Monthly Archives: February 2014

February Wrap Up

I was frantically searching through the bank of half-started posts that I have, wondering what I was going to write about today. Then I realized that it’s the last post of the month and therefore can be for some reflection.

A few months back I made a commitment to try my best to stop just posting online gripes about things that piss me off. Not that I thought that I did too much of that, but regardless. What I’ve found since then is sort of funny: Apparently people like the bitching.

Looking at viewership stats, many of the posts that I think are thoughtful and insightful don’t get the views that posts that I complain about stuff do. I guess the people have spoken!

I don’t quite know how that is going to effect posts in the future, because as always I’m going to write about what tickles my fancy. However, I’m definitely going to turn down the dial on my filter a little bit more and get personal more often.

It makes sense, too, because the people who are reading these posts are from my social channels. I’m not delusional, thinking that people are stumbling on this website and really liking the content. It’s you, the people that I have a personal connection with, who are the audience.

And to that end, I don’t want to be isolating my audience.

A few months back I posted about having a bit of a, “Eff them if they can’t take a joke,” attitude, which is true to strangers. The last thing I want to be doing is insulting friends, though.

→ **Supplied data**:
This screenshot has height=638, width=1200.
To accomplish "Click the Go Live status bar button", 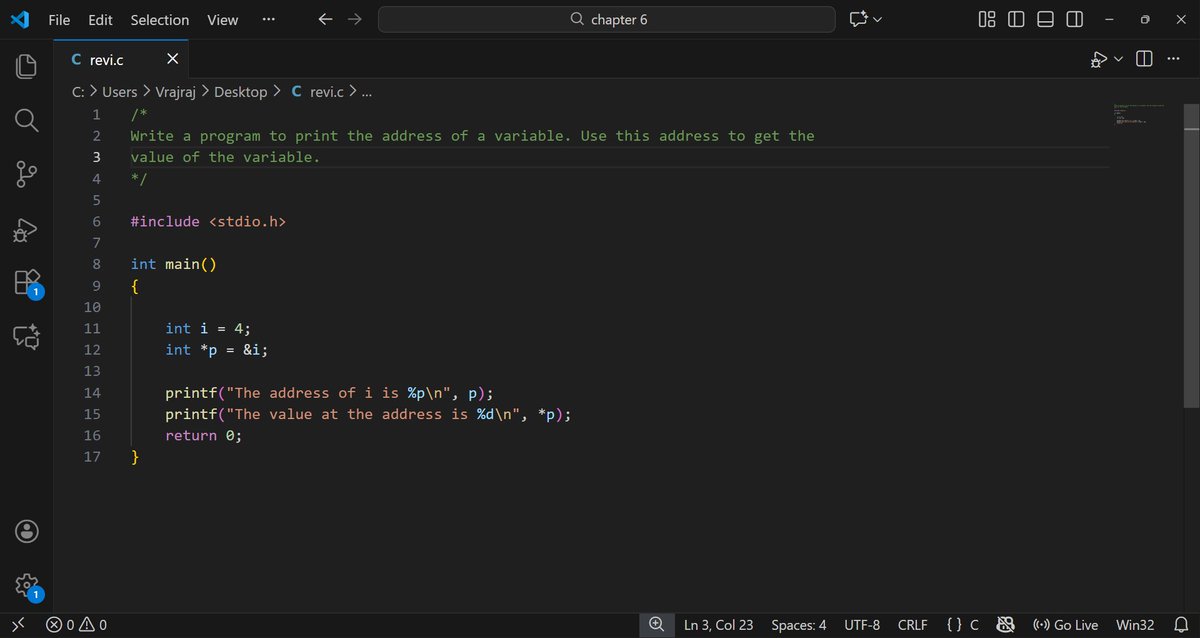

→ **Set of tasks**:
[A] In the February wrap-up post, where do the people who read the posts come from?
[B] Duplicate the February wrap-up post word for word, starting at "A few months back I posted" and ending at "insulting friends, though.".
The listing has no connection to the blog post.

→ **Task solutions**:
[A] They come from the writer's social channels.

[B]
A few months back I posted about having a bit of a, “Eff them if they can’t take a joke,” attitude, which is true to strangers. The last thing I want to be doing is insulting friends, though.